Sendete/wendete oder sandte/wandte? — Variation in der Flexion und Bedeutungsunterschiede
Absatz 2 kann erst angewendet werden, wenn Absatz 1 angewandt worden ist — Variation in der Flexion
Er hängte seinen Mantel an den Haken, und dort hing er den ganzen Tag — Schwache und starke Flexion und Bedeutungsunterschiede

Bildung der Flexionsformen

Die finiten tempus- und modusbestimmten Formen gemischter Verben werden nach dem Vorbild von brennen (ebenso: kennen, nennen, rennen), denken (ebenso: bringen, mit Konsonantenwechsel zu ch) und senden (ebenso: wenden) konjugiert.

Der Imperativ wird wie bei den schwachen Verben gebildet, z.
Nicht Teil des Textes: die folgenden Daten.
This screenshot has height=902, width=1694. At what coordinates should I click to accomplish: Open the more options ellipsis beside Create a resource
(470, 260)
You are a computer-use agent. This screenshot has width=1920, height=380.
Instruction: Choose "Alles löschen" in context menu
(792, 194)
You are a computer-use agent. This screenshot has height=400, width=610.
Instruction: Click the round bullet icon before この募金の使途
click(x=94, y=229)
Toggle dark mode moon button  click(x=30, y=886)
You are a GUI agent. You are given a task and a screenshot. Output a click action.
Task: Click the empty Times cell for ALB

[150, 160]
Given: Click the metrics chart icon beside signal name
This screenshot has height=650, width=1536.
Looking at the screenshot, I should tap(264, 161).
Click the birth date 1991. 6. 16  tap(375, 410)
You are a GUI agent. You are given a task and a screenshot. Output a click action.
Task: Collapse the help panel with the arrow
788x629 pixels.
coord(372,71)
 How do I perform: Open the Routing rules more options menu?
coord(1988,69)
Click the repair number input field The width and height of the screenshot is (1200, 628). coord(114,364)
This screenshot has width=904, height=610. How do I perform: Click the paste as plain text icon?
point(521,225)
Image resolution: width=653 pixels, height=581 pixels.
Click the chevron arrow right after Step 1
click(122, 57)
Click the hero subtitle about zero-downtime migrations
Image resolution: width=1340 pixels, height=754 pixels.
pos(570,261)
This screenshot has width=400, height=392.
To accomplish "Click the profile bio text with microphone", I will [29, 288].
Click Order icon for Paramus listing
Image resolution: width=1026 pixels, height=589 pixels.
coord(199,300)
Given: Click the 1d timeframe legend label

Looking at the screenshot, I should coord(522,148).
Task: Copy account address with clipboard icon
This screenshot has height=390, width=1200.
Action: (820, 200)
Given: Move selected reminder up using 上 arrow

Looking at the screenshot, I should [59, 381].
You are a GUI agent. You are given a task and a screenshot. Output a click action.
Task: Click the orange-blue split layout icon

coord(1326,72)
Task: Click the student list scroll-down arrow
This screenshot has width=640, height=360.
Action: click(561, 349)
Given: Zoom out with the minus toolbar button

B. renn(e)/rennt; sende/sendet. Auch der Infinitiv ist regelmäßig aus der Präsensstammform ableitbar, z. B. bringen.

Zur Bildung des Partizips II affigieren gemischte Verben (ge-)...-t an die durch einen Ablaut gekennzeichnete (primäre) Präteritalstammform, z. B. gekannt. Für gemischt flektierende Verben mit Präfix/Präverb gelten dieselben Bedingungen wie bei den schwachen Verben, z. B.: verbrannt, abgebrannt.